* _About this exercise_
In the records below, the line that contains "See more open positions at Ketch (286, 1944)" marks the start. Copy it and each line after it through the end, exactly, without pictures.

* _Information shown_

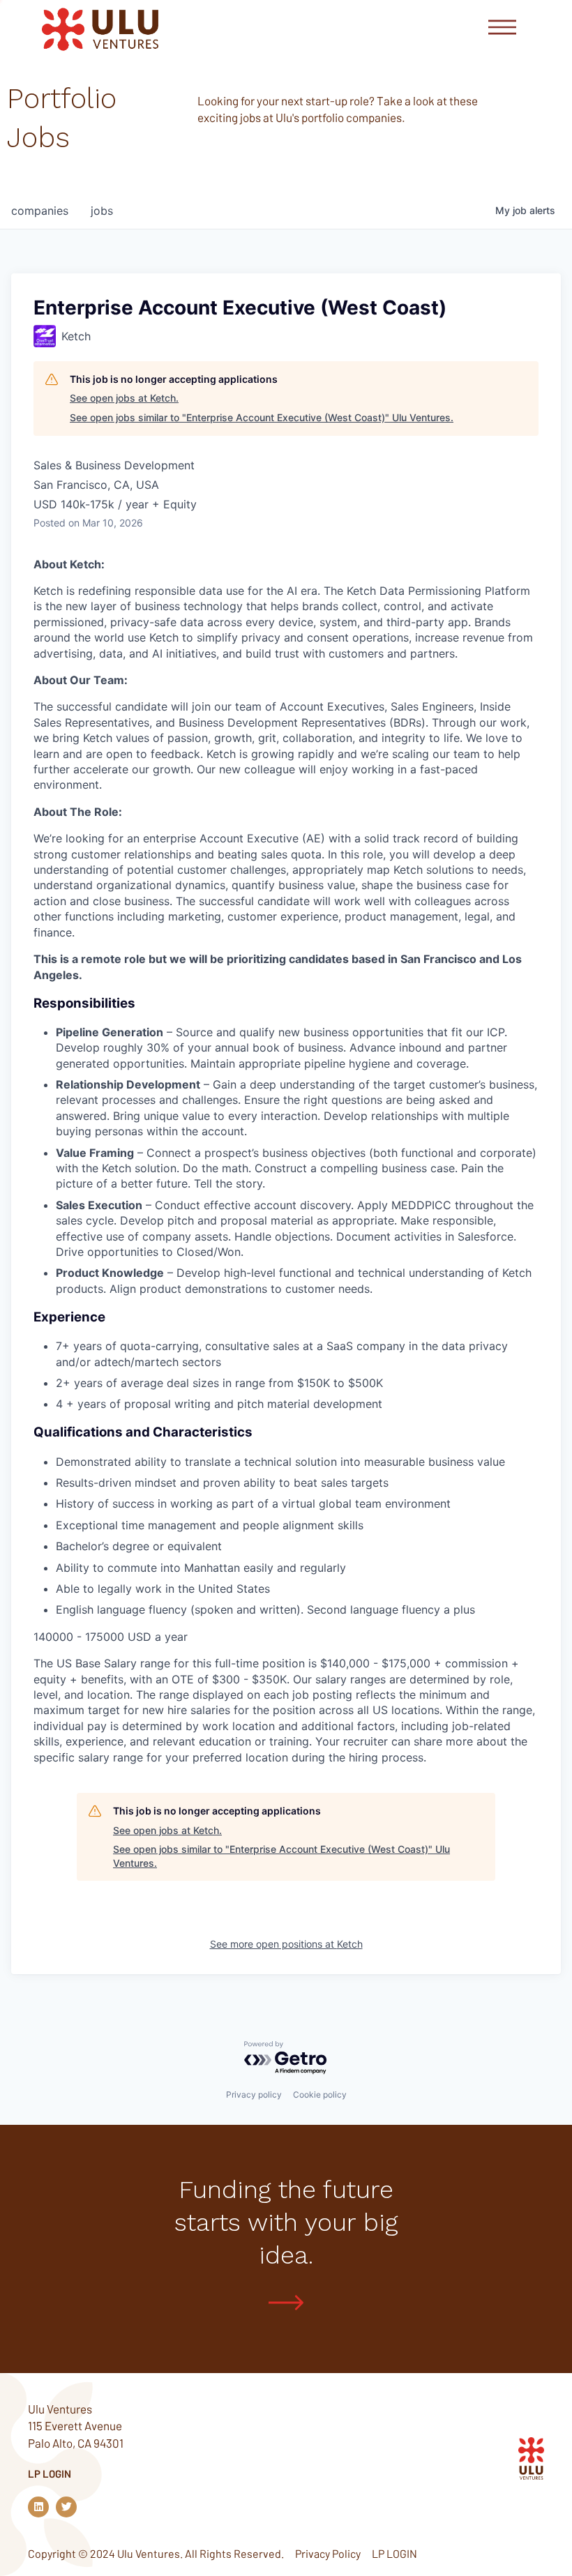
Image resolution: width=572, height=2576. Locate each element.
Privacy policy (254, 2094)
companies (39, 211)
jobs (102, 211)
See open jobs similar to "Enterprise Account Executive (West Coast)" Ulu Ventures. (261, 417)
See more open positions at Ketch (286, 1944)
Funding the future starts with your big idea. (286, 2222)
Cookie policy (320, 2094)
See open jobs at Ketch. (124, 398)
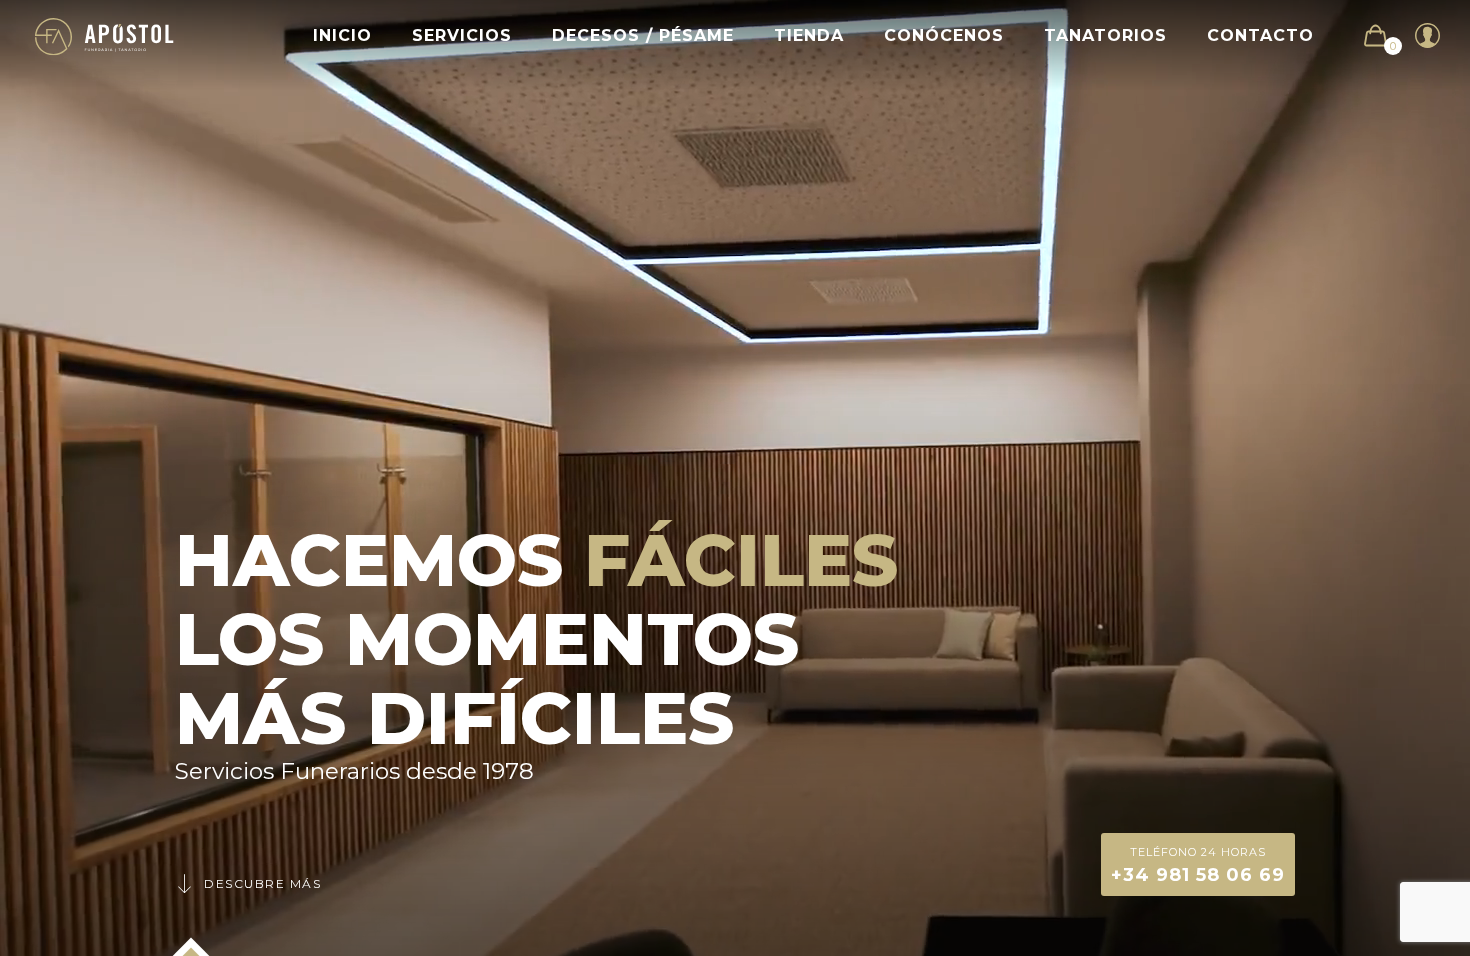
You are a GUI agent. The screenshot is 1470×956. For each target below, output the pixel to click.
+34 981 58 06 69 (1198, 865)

* _Result of this exercise_
See more open positions at Ketch (286, 1944)
Funding the future starts with your big idea. (286, 2222)
Cookie policy (320, 2094)
See open jobs at Ketch. (124, 398)
You are a GUI agent. The screenshot is 1470×956. For each target below, output the pixel to click.
+34 981 58 06 69 (1198, 865)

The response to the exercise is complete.